イギリスの政治は「合意政治」と呼ばれ、二大政党間で広範な合意が成立していた。戦後すぐのアトリー労働党政権が推し進めた福祉国家の方向性は、その後の保守党政権も引き継いだ。逆に保守党が進めた福祉の選別主義的な在り方は、ウィルソン労働党政権でも引き継がれた。サッチャーは合意政治を破壊したと言われるが、政権後期に推し進めようとした福祉削減は、公的支出割合などを見る限りあまり進まなかったという。ブレア労働党政権は社会の役割を強調し、これはキャメロン保守党政権へも引き継がれている。
しかし、こうした合意の存在と、小選挙区制による代表の絞り込みは、そこに反映されない「漏れた民意」を生み出す。それは例えばEUを巡る問題であったり、スコットランド独立であったりする。EU離脱は保守党、労働党それぞれの内部で分断的に存在する争点であり、EU離脱問題の顕在化は党の一体性を揺るがす。スコットランドに関しては、既存政党はすべて独立反対であり、SNP(スコットランド独立党)が独立派の支持を集めている。
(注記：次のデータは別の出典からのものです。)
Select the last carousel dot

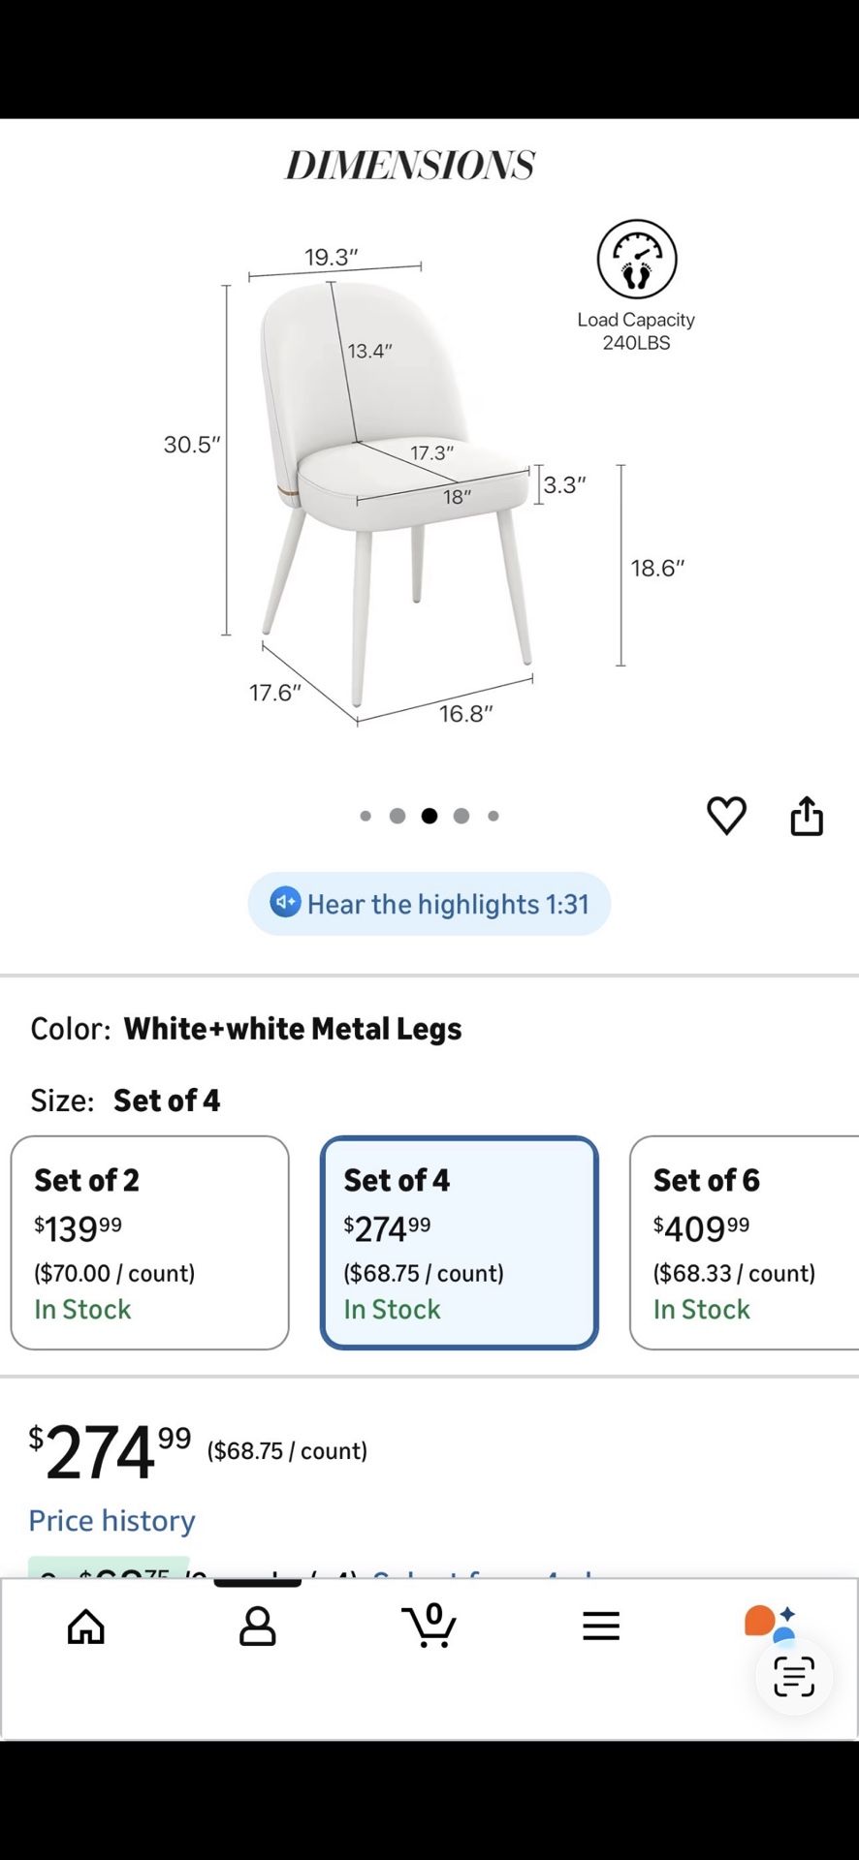tap(493, 816)
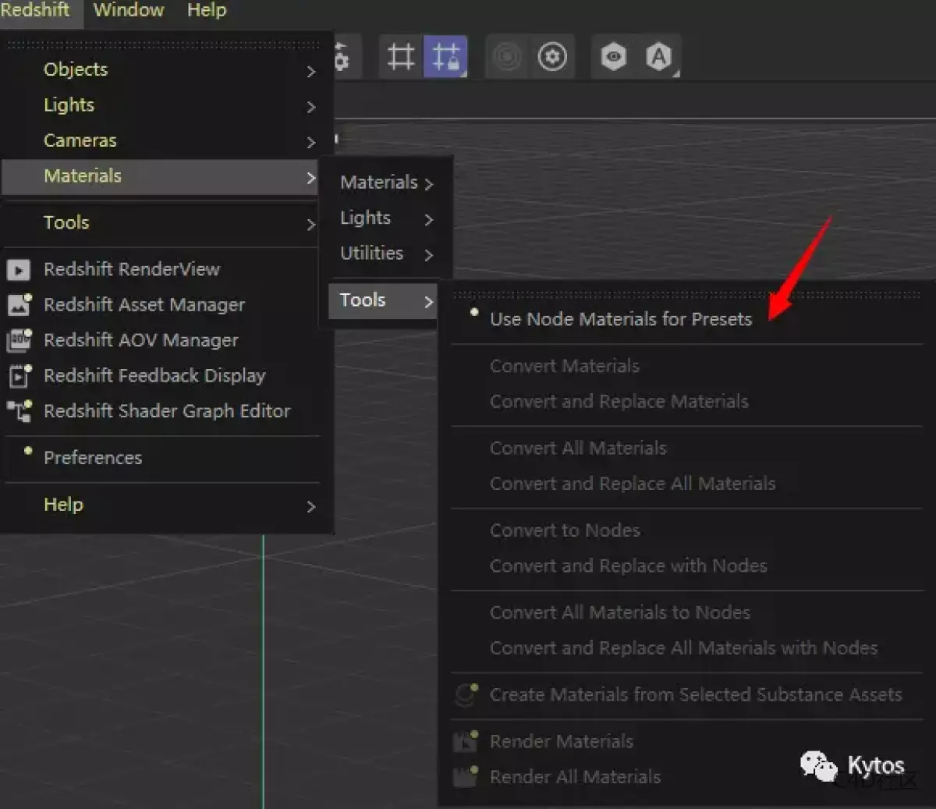Open the Redshift Shader Graph Editor
The image size is (936, 809).
pyautogui.click(x=167, y=411)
独立派をなだめるために、地方議会を設置するなどの分権化が大幅に進められたが、スコットランド独立の意見は強まる一方である。
分権化で作られた地方議会やEU議会では、イギリス議会とは異なる政党が台頭する。既存政党の機能不全も相まって、これはイギリス議会における多党化を促す。小選挙区制により二大政党が実現すると言われている一方で、少し前は自由民主党[7]が、最近ではSNPが第三極として台頭しており、イギリスは多党制になったと主張する専門家すらいるぐらいである。小選挙区下での第三極台頭で最も割を食うのは与党への批判票が分散してしまって票を取り逃がす第二党(すなわち野党第一党)であり、イギリスは交互一党優位制にあるという指摘もある。
高安健将・著『議院内閣制――変貌する英国モデル』(中央公論新社)は制度の側面を中心にイギリス政治を考察している。イギリスの政治制度は、一般庶民への不信、エリートへの信頼とエリートの自己抑制を基調として作られている。エリートたちの閣内の合議制による抑制の伝統に対し、近年は首相への集権化が進んでいる。制度による抑制ではなくエリートの自己抑制に依存したイギリスでは、集権化による権力暴走の危険性は無視しがたい。また頻発するスキャンダルは、エリートへの信頼自体に疑問を投げかけている。
本書では、保守党と労働党、それぞれの党内の制度も詳しく考察されている。保守党が党首選の手続きを設けたのは1965年のことであり、それまでは党首は有力者の相談で「出現」するものだった。その党首選手続きも、当初は党首が欠けた場合を想定したもので、党首は不人気であれば自発的に辞めるものとされていた(党首を審査する党首選は1975年から)。また選挙の公認を左右するのは党中央ではなく地元の選挙区協会であり、党首の公認権で党員を服従させる効果は長らく弱かった。しかし、保守党は「党と党首への忠誠」を特徴とするほどの党であり、選挙に勝てる首相ならば比較的支持されやすい。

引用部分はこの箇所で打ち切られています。